§ About this exercise
The response must reproduce exactly every line of the material below holding the word "disk".

»»

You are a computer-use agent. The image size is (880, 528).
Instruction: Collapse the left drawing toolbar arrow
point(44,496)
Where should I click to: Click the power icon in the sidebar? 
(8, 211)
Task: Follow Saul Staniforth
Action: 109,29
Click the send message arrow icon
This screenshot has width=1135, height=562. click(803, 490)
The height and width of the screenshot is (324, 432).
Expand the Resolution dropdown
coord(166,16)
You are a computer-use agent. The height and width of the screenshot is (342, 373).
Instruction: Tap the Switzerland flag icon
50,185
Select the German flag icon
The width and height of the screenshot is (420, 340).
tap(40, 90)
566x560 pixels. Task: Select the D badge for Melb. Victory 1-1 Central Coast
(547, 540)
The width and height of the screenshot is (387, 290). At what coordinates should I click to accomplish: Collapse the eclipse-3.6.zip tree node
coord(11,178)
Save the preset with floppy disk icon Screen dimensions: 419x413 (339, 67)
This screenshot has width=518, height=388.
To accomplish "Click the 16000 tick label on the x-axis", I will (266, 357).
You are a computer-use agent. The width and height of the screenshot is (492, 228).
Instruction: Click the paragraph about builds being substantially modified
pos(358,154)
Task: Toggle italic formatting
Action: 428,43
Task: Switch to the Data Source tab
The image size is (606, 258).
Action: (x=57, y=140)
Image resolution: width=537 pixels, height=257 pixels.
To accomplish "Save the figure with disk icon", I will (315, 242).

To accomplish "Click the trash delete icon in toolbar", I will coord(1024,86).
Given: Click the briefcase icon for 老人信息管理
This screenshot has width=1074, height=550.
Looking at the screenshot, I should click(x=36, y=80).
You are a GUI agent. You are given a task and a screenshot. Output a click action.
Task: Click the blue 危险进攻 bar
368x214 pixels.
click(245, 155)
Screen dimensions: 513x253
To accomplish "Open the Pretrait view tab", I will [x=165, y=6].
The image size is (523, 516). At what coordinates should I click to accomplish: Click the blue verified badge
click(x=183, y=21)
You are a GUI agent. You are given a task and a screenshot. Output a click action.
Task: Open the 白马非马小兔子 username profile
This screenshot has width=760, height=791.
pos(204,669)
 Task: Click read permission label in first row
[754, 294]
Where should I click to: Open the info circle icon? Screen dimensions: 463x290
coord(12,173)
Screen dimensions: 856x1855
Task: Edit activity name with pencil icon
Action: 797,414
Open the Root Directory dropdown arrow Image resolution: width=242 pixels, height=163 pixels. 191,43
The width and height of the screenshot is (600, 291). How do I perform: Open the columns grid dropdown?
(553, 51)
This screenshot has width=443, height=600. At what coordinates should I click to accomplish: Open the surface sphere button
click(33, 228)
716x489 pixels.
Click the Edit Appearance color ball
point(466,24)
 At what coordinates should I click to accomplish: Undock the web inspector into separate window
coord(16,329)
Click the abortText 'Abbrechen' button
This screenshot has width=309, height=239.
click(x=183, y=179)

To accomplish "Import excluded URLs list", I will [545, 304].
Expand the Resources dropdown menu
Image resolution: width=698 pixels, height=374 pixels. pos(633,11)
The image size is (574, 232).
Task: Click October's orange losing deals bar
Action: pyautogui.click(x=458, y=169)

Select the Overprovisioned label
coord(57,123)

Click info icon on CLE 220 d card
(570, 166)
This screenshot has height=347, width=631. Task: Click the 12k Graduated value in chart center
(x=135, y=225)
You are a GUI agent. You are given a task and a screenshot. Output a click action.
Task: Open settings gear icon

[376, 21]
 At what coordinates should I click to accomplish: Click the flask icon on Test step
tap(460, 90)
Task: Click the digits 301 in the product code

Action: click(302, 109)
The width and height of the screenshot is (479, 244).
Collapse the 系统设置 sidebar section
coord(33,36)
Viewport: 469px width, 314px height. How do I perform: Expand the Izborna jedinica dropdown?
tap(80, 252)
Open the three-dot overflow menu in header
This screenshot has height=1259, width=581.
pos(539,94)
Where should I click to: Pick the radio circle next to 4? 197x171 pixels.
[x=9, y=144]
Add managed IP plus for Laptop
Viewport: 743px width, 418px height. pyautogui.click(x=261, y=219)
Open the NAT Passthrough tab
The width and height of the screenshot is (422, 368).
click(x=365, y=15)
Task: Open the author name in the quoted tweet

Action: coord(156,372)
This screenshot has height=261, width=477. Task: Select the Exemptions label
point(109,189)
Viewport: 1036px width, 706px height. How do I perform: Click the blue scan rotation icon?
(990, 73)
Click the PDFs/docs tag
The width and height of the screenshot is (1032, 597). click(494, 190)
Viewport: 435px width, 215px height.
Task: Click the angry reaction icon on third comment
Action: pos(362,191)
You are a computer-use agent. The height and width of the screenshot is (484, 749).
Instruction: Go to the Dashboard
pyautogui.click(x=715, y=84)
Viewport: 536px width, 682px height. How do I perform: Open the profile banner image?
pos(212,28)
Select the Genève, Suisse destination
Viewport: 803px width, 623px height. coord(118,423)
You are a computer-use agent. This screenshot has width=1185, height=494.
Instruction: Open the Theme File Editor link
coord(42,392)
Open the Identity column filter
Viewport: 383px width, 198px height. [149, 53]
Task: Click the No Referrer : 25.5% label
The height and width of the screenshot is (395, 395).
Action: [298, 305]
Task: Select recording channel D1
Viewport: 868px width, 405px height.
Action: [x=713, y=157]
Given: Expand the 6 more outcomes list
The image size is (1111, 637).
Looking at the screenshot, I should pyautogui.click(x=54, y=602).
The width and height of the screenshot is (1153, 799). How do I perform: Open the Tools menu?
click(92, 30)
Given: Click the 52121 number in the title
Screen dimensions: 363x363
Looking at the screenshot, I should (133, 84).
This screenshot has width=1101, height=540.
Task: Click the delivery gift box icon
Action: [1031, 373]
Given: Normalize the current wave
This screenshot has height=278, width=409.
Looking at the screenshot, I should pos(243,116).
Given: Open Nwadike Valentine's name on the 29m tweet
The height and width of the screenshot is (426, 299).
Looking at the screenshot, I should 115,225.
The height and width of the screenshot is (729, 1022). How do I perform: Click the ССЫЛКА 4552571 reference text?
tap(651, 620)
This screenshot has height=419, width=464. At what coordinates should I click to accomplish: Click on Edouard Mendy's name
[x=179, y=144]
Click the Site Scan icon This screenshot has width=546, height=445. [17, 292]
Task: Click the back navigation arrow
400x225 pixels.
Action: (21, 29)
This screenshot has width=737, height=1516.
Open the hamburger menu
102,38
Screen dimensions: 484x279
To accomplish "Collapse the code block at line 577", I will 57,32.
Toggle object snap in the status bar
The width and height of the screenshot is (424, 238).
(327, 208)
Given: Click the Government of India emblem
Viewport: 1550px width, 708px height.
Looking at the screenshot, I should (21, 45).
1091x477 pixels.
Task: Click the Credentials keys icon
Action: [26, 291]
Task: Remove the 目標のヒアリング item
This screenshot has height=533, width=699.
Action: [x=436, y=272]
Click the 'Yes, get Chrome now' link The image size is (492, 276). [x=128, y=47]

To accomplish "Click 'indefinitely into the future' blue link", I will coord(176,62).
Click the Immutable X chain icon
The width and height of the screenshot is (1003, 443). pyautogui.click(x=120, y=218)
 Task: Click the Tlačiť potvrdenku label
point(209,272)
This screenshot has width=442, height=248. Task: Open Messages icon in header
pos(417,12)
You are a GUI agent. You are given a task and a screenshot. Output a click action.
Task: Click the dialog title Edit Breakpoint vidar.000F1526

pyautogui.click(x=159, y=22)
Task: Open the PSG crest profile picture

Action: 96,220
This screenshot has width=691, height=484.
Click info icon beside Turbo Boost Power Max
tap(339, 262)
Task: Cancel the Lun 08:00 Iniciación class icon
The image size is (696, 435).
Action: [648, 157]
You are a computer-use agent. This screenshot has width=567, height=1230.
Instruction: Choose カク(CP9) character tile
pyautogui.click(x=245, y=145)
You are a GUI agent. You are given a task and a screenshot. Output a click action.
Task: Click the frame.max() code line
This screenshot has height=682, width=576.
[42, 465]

««

§ Output for this exercise
Save the preset with floppy disk icon Screen dimensions: 419x413 (339, 67)
To accomplish "Save the figure with disk icon", I will (315, 242).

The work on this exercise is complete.